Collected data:
================================

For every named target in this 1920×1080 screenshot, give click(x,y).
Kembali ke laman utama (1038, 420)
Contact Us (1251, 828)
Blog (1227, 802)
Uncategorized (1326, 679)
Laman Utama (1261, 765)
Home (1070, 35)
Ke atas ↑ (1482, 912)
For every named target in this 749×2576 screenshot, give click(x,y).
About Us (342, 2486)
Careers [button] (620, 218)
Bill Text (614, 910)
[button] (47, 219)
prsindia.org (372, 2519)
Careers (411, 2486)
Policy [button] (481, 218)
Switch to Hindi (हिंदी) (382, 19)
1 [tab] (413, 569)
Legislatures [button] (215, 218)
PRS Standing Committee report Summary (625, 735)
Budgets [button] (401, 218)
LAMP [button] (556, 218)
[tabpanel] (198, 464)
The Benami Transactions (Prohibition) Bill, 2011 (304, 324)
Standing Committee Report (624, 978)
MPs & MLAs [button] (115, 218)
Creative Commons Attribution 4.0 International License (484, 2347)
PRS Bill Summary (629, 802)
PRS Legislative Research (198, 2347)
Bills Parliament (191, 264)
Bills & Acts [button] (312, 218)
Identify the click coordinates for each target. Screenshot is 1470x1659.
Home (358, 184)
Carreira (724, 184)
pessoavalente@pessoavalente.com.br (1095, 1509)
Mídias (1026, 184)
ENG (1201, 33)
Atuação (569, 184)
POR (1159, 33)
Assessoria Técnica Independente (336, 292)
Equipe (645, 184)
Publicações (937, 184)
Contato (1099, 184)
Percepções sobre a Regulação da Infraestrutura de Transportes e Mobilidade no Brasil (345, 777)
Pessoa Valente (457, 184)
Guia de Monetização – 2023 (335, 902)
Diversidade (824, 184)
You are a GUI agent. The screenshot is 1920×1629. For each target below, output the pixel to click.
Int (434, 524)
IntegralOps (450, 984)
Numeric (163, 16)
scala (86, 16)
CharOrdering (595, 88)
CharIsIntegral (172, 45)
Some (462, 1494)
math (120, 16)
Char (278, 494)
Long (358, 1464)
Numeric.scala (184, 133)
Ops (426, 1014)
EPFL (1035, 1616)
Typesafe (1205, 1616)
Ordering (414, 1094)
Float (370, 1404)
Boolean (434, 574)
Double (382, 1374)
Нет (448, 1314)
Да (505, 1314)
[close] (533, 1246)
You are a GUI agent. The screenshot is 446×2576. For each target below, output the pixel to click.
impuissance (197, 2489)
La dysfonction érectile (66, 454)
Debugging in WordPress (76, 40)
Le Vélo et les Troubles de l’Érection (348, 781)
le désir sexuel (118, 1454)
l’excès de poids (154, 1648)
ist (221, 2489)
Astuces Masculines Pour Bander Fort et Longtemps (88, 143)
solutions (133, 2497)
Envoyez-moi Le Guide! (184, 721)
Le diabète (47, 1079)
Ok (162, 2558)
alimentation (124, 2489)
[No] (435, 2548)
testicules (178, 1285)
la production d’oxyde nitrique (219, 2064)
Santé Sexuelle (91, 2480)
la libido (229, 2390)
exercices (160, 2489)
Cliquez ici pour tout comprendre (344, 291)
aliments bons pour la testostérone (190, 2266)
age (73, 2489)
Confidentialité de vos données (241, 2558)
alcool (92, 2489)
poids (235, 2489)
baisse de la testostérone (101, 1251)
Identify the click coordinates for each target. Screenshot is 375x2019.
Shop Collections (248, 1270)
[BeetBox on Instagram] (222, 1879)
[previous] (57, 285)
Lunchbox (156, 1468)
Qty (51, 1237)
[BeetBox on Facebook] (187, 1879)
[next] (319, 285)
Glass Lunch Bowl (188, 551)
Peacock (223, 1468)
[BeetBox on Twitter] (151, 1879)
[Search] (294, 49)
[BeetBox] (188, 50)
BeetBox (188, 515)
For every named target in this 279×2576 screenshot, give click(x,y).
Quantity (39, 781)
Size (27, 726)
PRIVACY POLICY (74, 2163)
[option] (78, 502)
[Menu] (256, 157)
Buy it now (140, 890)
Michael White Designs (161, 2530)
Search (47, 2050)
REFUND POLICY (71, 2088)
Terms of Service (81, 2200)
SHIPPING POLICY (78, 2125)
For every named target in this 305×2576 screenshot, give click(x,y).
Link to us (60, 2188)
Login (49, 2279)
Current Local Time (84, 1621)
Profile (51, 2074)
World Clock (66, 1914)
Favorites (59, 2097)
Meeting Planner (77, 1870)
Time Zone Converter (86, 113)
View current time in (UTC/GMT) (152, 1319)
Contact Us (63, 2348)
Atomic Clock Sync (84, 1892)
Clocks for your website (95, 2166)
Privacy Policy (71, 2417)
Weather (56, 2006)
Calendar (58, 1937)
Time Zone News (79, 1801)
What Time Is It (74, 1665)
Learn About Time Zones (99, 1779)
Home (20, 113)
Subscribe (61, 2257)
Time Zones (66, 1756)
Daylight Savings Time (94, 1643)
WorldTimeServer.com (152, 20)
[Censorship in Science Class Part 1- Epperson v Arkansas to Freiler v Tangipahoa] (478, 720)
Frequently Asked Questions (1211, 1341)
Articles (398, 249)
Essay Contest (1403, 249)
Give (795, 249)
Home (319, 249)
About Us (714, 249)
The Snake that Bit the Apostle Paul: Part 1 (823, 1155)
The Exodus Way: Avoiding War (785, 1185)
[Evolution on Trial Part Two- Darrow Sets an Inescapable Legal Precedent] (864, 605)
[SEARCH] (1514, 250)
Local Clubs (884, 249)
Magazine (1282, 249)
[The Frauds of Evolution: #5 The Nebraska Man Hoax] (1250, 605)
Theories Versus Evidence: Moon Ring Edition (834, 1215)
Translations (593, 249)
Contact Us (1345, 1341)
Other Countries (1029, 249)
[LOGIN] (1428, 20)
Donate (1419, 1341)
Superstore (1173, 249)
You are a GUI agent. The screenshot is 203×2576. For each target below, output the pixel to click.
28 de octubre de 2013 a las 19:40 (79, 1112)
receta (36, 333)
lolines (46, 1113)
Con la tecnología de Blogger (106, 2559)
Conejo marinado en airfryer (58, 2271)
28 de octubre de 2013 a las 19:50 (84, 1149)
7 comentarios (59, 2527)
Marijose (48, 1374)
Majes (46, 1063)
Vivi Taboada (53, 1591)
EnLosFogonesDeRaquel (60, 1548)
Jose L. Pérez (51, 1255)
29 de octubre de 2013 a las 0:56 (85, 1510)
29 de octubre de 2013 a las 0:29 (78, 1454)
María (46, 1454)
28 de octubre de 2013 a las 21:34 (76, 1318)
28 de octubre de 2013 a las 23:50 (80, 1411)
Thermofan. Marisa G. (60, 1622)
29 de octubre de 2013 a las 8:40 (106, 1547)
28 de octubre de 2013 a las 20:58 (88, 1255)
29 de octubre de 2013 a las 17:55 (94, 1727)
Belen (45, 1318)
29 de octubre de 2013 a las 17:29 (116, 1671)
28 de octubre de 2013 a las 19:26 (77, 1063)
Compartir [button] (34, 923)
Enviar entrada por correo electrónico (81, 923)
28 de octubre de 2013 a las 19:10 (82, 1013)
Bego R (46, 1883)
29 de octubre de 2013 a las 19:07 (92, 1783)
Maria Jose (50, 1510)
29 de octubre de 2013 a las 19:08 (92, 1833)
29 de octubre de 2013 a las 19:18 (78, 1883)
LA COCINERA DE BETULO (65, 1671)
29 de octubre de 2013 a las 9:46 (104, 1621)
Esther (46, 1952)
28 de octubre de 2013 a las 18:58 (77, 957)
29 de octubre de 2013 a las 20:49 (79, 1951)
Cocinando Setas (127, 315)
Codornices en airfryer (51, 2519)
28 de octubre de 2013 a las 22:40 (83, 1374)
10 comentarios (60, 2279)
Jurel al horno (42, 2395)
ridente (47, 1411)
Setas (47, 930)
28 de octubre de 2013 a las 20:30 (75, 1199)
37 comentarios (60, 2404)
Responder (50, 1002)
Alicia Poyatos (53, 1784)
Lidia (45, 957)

================================

**WHAT NEEDS TO BE DONE**
Please output an exact copy of the lines above, from the opening line of the data down to the line that contains "MPs & MLAs [button] (115, 218)".

**ANSWER TO THIS TASK**
For every named target in this 1920×1080 screenshot, give click(x,y).
Kembali ke laman utama (1038, 420)
Contact Us (1251, 828)
Blog (1227, 802)
Uncategorized (1326, 679)
Laman Utama (1261, 765)
Home (1070, 35)
Ke atas ↑ (1482, 912)
For every named target in this 749×2576 screenshot, give click(x,y).
About Us (342, 2486)
Careers [button] (620, 218)
Bill Text (614, 910)
[button] (47, 219)
prsindia.org (372, 2519)
Careers (411, 2486)
Policy [button] (481, 218)
Switch to Hindi (हिंदी) (382, 19)
1 [tab] (413, 569)
Legislatures [button] (215, 218)
PRS Standing Committee report Summary (625, 735)
Budgets [button] (401, 218)
LAMP [button] (556, 218)
[tabpanel] (198, 464)
The Benami Transactions (Prohibition) Bill, 2011 (304, 324)
Standing Committee Report (624, 978)
MPs & MLAs [button] (115, 218)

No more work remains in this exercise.